§ **TEXTO PROPORCIONADO**:
----

(En defensa de la felicidad, Urano, Barcelona 2005), nos recuerda que,
como escribiera Nicolas Chamfort, “el placer puede apoyarse en la ilusión,
pero la felicidad reposa sobre la verdad”. En la misma línea se expresaba
Stendhal: “Creo que toda desdicha proviene del error y que toda dicha nos es
proporcionada por la verdad”.
Únicamente
la verdad allana el camino; solo a partir de ella es posible el crecimiento de
la persona; nada más que en ella podemos dar pasos de unificación y de
reconocimiento de nuestra verdadera identidad.
Cuando
hablamos de “ser veraces” o de “vivir en la verdad”, nos estamos moviendo en
dos niveles, no excluyentes ni enfrentados, si bien cada uno de ellos posee un
significado peculiar.
En el
primer nivel, significa, sencilla y llanamente, reconocer nuestra verdad
completa, sin negar, ocultar o maquillar aquellos aspectos de nuestra persona,
actitudes o comportamientos, que no nos agradan.

----

§ **DATOS PROPORCIONADOS**:
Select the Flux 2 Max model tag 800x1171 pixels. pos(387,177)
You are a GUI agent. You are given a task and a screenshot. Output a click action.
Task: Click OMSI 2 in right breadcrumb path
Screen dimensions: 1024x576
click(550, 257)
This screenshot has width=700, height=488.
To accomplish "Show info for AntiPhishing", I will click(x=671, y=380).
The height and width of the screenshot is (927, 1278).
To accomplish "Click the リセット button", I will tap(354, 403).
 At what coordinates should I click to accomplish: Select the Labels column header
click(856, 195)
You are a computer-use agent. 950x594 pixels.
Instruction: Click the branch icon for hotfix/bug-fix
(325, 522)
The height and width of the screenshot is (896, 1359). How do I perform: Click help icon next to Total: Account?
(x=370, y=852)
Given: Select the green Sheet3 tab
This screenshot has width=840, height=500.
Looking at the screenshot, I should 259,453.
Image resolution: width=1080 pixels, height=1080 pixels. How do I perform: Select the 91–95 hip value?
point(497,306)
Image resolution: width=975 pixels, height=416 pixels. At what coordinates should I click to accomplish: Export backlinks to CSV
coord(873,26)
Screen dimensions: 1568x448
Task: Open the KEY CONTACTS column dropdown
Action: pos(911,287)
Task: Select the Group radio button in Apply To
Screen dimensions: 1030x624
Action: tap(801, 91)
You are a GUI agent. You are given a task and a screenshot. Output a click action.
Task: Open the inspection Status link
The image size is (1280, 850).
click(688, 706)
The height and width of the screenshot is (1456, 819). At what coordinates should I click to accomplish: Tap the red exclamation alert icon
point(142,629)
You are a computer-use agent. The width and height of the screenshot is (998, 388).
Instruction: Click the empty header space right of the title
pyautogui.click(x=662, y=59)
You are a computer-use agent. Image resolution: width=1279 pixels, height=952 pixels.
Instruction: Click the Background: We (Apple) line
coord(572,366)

----

§ **INSTRUCCIONES**:
1) Responde a estas preguntas con lo que dice el texto sobre la verdad y la felicidad:
(a) Según la cita de Nicolas Chamfort, ¿sobre qué reposa la felicidad?
(b) ¿Qué autor afirma que "toda desdicha proviene del error"?
(c) ¿Con qué dos adjetivos describe el texto la relación entre los niveles de "ser veraces"?
2) Escribe una continuación del texto sobre la verdad y la felicidad a partir del punto en que se interrumpe.
Para resolver lo que aquí se pide no hace falta consultar las entradas.

§ **RESPUESTAS**:
1)
(a) Sobre la verdad.
(b) Stendhal.
(c) No excluyentes ni enfrentados.

2)
Somos
verdaderos cuando aceptamos nuestras luces y nuestras sombras, sin desfigurar
unas ni otras. La aceptación humilde de todo lo que vemos en nosotros
constituye la puerta que hace posible adentrarnos progresivamente en espacios
de mayor verdad.
Al
hacer así, percibimos que no estamos llamados a ser “perfectos”, sino
“completos”. La perfección, tal como la entiende nuestro ego, no se halla al
alcance de los humanos. No solo eso: los mensajes perfeccionistas, que suelen
estar grabados en nuestro inconsciente desde edades tempranas, nos convierten
en personas rígidas, exigentes y orgullosas, tal como han sido representadas
–en los escritos evangélicos- en el arquetipo del “fariseo”.
Presume
de ser cumplidor, observante y perfecto –como el hermano mayor del parábola del
“hijo pródigo”-, pero interiormente está endurecido, y dirige su resentimiento
en forma de reproche hacia el padre y de desprecio hacia los otros.
El
“ideal de perfección” va asociado a sentimientos –más o menos ocultos- de
culpabilidad. En realidad, se trata de las dos caras de la misma moneda:
incluso si la persona no lo advierte, perfeccionismo y culpabilidad van de la
mano.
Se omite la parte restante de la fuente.